Londres, 1899. Peter Winceworth, lexicógrafo de profesión, anda enfrascado en pulir la definición de las palabras que comienzan por la letra S para el Diccionario Enciclopédico Swansby. Tarea peliaguda donde las haya teniendo en cuenta que desde niño, quién sabe por qué, tal vez por tedio o por llevar la contraria, Winceworth finge que cecea, y últimamente no puede reprimir el impulso, de cuando en cuando, de colar en el diccionario la definición más precisa posible de una palabra que acaba de inventarse. Aunque ahora que ha conocido a la bella e inaprensible Sophia, no parece que vaya a volver a aburrirse por un tiempo.

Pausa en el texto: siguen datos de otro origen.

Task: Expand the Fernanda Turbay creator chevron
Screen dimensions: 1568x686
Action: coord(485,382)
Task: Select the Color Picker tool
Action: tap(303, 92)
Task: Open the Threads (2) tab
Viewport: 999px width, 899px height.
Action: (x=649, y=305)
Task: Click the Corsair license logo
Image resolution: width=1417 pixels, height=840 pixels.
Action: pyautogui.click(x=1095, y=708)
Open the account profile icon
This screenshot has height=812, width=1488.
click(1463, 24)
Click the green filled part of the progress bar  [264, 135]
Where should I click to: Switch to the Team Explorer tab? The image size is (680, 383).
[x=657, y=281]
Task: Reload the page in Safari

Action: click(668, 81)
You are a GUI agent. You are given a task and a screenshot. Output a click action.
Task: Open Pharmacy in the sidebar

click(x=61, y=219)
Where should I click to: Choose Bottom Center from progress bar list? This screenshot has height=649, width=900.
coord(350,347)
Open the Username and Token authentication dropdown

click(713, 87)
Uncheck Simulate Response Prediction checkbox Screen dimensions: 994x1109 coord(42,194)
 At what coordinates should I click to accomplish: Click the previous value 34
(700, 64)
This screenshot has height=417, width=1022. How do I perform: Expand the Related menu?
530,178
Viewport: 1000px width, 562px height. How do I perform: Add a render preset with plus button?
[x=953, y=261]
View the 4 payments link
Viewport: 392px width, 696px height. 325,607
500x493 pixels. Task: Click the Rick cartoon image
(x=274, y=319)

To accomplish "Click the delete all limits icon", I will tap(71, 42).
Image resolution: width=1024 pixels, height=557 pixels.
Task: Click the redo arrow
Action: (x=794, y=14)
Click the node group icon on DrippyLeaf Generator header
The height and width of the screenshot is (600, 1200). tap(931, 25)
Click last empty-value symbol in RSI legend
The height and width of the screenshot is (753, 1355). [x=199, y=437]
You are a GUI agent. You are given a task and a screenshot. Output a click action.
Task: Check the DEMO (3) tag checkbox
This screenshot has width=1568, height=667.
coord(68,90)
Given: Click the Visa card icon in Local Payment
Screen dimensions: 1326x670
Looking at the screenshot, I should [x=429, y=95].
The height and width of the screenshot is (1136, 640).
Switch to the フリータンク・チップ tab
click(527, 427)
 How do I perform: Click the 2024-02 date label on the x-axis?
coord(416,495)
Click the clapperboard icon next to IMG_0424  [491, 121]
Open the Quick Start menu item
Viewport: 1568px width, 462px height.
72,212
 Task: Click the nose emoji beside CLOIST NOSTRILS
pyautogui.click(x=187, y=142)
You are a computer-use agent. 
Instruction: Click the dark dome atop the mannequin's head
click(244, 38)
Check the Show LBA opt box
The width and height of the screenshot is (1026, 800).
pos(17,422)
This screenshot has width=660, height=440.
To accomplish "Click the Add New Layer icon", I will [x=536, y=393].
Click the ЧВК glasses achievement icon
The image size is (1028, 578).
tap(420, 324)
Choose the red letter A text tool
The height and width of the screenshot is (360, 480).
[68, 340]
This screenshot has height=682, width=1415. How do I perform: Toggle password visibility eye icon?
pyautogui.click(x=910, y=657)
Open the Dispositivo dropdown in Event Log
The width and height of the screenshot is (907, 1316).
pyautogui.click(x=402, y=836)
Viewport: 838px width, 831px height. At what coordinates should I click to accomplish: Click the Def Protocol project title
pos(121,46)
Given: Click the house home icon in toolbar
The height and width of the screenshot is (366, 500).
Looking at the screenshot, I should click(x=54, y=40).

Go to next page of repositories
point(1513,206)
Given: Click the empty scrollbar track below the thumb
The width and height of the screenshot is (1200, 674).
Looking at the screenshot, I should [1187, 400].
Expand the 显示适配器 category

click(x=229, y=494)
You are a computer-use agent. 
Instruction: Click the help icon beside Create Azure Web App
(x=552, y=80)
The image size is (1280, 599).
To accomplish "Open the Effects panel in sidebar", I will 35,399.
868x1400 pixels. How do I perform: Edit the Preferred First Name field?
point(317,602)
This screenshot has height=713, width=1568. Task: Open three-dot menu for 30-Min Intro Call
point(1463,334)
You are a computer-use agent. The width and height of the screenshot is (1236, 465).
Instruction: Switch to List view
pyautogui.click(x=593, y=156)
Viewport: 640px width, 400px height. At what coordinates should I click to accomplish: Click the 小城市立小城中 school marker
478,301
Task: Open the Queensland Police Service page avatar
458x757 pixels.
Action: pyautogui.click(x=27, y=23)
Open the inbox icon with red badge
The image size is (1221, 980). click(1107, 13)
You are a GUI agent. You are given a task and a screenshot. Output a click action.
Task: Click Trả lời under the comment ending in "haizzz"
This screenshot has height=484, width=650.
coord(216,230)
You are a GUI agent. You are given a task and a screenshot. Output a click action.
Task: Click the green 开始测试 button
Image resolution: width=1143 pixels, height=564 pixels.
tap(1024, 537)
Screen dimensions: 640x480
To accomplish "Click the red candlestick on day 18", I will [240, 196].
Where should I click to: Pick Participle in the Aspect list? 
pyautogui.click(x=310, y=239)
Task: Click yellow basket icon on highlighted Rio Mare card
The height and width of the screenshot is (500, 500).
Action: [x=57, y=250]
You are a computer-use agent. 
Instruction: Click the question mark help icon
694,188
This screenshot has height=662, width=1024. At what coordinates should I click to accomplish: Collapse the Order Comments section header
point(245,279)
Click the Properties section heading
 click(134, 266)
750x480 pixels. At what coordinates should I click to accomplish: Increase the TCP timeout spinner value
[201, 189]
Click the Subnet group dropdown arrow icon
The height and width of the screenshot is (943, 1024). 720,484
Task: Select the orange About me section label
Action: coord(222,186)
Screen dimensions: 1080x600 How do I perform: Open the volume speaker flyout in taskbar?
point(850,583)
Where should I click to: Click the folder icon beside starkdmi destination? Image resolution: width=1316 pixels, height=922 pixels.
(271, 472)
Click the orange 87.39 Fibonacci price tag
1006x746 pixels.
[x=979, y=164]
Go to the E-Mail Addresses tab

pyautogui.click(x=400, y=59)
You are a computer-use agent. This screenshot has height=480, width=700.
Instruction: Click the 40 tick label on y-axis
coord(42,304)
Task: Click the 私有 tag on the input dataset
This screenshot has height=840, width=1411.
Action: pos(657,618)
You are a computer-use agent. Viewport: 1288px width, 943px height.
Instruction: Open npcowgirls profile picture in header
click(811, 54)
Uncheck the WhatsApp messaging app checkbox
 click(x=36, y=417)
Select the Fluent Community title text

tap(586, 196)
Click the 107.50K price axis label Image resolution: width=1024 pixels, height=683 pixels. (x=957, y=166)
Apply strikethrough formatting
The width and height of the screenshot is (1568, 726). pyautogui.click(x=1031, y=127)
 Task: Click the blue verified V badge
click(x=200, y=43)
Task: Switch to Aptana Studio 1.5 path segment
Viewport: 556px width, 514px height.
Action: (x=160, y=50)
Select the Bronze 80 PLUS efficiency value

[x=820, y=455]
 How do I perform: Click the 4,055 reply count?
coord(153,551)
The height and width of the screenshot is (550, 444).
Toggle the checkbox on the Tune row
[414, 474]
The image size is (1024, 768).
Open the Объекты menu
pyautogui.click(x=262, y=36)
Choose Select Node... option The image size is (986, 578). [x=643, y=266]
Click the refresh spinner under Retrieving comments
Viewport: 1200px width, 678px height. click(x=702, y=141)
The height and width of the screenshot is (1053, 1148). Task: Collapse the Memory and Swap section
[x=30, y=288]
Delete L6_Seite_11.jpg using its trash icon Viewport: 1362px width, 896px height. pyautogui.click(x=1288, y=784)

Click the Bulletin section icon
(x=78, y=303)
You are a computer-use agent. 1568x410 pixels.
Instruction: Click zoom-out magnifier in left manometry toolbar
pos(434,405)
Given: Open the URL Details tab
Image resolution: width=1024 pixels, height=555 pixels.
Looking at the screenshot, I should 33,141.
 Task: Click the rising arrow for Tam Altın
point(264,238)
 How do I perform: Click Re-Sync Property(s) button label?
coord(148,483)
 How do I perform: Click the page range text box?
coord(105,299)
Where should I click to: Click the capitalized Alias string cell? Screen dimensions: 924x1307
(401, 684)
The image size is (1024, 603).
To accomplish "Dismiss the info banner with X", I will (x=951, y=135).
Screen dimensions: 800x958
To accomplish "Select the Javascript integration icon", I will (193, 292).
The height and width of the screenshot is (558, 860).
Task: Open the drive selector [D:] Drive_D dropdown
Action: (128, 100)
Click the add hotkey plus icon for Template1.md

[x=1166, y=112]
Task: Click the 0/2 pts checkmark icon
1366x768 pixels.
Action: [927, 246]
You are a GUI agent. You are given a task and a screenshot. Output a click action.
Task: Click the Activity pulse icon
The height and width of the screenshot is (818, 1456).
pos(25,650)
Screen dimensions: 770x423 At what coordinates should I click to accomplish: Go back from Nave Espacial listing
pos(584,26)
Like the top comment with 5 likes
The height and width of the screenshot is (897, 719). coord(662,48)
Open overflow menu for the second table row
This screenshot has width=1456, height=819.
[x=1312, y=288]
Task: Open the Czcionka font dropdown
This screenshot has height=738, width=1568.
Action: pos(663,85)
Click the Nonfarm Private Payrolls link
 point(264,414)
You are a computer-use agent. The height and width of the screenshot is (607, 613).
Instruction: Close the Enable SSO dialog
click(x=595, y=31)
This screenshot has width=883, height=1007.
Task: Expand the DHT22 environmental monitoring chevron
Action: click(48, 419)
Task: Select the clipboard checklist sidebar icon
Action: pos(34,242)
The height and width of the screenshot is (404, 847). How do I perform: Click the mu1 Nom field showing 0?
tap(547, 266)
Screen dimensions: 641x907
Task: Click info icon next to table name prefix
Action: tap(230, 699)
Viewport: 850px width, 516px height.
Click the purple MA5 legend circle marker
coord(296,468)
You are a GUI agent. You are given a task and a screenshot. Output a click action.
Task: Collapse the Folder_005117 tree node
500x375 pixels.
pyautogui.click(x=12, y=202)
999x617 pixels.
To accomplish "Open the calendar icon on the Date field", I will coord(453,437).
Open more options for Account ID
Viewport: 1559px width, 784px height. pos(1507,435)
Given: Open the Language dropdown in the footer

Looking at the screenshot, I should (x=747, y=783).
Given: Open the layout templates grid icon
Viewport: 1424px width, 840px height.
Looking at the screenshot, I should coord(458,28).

Londres, en la actualidad. Mallory es la apocada becaria de Swansby, editorial a la que adjetivar de «venida a menos» es quedarse francamente corto. Las dos tareas que David Swansby le ha endilgado a Mallory en el desierto edificio en el que trabajan son: desenmascarar las «entradas ficticias» desperdigadas en el diccionario (pero ¿quién, cuándo, por qué están ahí esas palabras de mentira?) y contestar las llamadas telefónicas de un sujeto anónimo (pero ¿quién, cómo, por qué ese tipo desea que ardan todos en el infierno?). Por suerte para Mallory, tiene en su vida a Pip, que no piensa permitir que nada malo le ocurra.
A medida que sus historias avanzan, entretejiéndose a más de un siglo de distancia, Winceworth y Mallory vivirán sendas historias de amor, se verán obligados a convivir consigo mismos y, en definitiva, habrán de negociar las curvas de ese camino casi siempre sin sentido, poco fiable, repleto de engaños y tan difícil de definir al que llamamos «vida». Divertidísima primera novela de una autora deslumbrante, El diccionario del mentiroso es una celebración del rigor, la fragilidad y el absurdo del lenguaje y, ante todo, del goce que nos proporcionan las palabras.